Keeping the jewellery clean and dry in an airtight container, such as a zip-locked bag, also helps a lot. The removal of air reduces the possibility of oxidation.

Furthermore, storing each jewellery piece in its own compartment in a jewellery box avoids surfaces from brushing against one another and potentially scratching.

3. Add a protective coating.

Some do-it-yourselfers swear by a thin coat of transparent nail paint. Others will apply a clear coat to the gold top.

We haven’t tried one of them, but you could try it on less valuable goods. However, keep in mind that whatever you add may change the texture and appearance of your piece.

4. Re-plate it.

If you collect gold-plated brass jewellery, you may buy an at-home re-plating kit and not worry about it tarnishing. As a result, you may give your favourite pieces a fresh coat of gold as soon as they begin to tarnish, allowing you to wear them for longer.

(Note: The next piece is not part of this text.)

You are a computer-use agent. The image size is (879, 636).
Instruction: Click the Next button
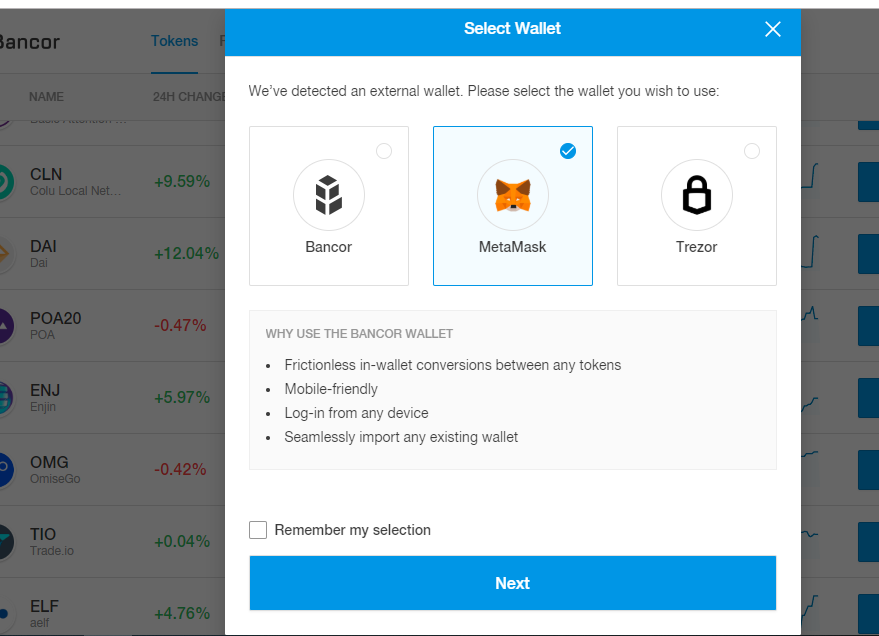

Does Gold Plated Brass Turn Skin Green?

Does Gold Plated Brass Turn Skin Green
Does Gold Plated Brass Turn Skin Green

Yes, gold-plated metal will eventually colour your skin green.

Gold-plated brass will not first colour the skin green. Not while it is still in its infancy. The golden top that protects the brass functions as a barrier.

Gold is a non-reactive metal. It does not create an oxide when it reacts with oxygen. In addition, unlike brass, gold does not include any copper molecules as components. As a result, it cannot develop a patina.

However, when the brass eats into the gold and the copper in it tarnishes, the dreaded patina forms. As the gold plate wears away, more and more brass is exposed to the skin and oxygen.

Brass contains copper, which oxidises to generate a greenish-bluish oxide that colours the skin.

Natural oxidation occurs, forming the patina that leaves a green colour on the skin. The tint is usually safe, but unpleasant, and possibly revealing what your ostensibly “gold” jewellery actually is can be a bummer as well.

How Long Does Gold Plated Brass Last?

If all other circumstances remain consistent, gold-plated brass jewellery can last for at least a year before beginning to degrade.

The thickness and purity of the plating (as well as the general craftsmanship), how well you maintain your jewellery, and the type of jewellery all influence how long your gold plated over brass lasts (as this affects how well you can maintain it

Thickness And Purity Of The Plating

If you can find 18k Gold plated brass tarnish, it is a step down from gold filling and can last up to three years. As a result, you’ll have plenty of time to show off your statement jewellery before anything bad happens.

The gold coating’s thickness could range between 0.5 and 2.5 microns. Obviously, the thinnest layer will fade faster than the thickest layer.

However, be wary of gold washed brass masquerading as Gold plated brass tarnish. A gold washed brass has a gold coating that is thinner than 0.1 microns and will only endure for two or three uses.

Maintenance, Wear and Tear

The frequency with which you wear your gold plated over brass jewellery also has an impact on its longevity. We understand that the desire to show off your best collection is strong, but it may be preferable to save these for special occasions.

How Gold-Plated Brass Is Made
How Gold-Plated Brass Is Made

Every time you put on your ornamental pieces, you expose them to friction, chemical substances, dampness, and scuffs. Pieces that are worn frequently will wear out faster than those that are only worn infrequently.

Similarly, earrings or a brooch will most likely outlast a ring or a bracelet. The skin and other surfaces are constantly rubbed by hand jewellery.


In a word, we recommend handling your Gold plated brass tarnish jewellery with the same care that you would any delicate and costly item. This maintains it appearing shiny for a longer period of time.